Brief
Reproduce word for word the stretch of the passage on embedded memory from "The most common" through "at high speeds.".

Supplied text
= = =
The high cost of incorporating the memory component represents a major challenge to achieving high levels of integration. As embedded memories account for an increasing percentage of the size of a highly integrated circuit, they are often the slowest or limiting function in the circuit. Not only must integrated circuits contain a larger amount of embedded memory, this memory must be dense enough to be economically attractive and must offer sufficiently high speed and low power consumption. In many applications, embedded memory has become a crucial design consideration for determining the overall cost and performance of highly integrated circuits and the growing number of electronic products in which they are incorporated. In addition, embedded memory density requirements are continually increasing.
The most common form of embedded memory today is implemented using traditional static random access memory, or SRAM. This technology is in the public domain and can be designed by any semiconductor company. As memory requirements increase, however, traditional SRAM becomes more expensive compared to the total cost of the integrated circuit because it requires a substantial amount of silicon area due to its low density and consumes a significant amount of power when operating at high speeds.
= = =
Interface element entries:
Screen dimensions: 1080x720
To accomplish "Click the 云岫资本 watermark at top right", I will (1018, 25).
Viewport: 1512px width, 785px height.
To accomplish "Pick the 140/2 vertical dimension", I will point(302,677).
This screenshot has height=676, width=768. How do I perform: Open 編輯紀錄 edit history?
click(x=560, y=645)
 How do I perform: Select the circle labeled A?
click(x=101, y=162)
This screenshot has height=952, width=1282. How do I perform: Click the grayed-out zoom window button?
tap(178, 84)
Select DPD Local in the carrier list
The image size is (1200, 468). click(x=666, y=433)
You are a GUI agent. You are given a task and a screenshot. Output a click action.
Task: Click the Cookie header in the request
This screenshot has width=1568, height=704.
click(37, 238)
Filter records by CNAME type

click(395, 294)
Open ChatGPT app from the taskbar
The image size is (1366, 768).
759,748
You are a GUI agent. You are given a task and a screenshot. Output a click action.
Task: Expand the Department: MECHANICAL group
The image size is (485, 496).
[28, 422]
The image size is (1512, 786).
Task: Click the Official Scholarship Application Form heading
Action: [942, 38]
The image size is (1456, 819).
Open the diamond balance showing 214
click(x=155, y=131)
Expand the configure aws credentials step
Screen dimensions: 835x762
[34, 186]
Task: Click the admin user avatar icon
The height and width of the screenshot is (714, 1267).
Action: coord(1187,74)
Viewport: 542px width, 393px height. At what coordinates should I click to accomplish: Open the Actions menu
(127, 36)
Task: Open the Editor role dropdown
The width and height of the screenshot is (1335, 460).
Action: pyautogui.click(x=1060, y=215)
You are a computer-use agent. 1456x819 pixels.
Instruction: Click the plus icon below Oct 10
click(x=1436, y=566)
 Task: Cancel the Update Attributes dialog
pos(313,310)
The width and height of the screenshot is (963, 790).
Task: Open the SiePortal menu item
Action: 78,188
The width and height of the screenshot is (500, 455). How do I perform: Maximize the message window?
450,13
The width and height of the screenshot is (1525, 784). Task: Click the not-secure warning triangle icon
= = =
Response to this task
The most common form of embedded memory today is implemented using traditional static random access memory, or SRAM. This technology is in the public domain and can be designed by any semiconductor company. As memory requirements increase, however, traditional SRAM becomes more expensive compared to the total cost of the integrated circuit because it requires a substantial amount of silicon area due to its low density and consumes a significant amount of power when operating at high speeds.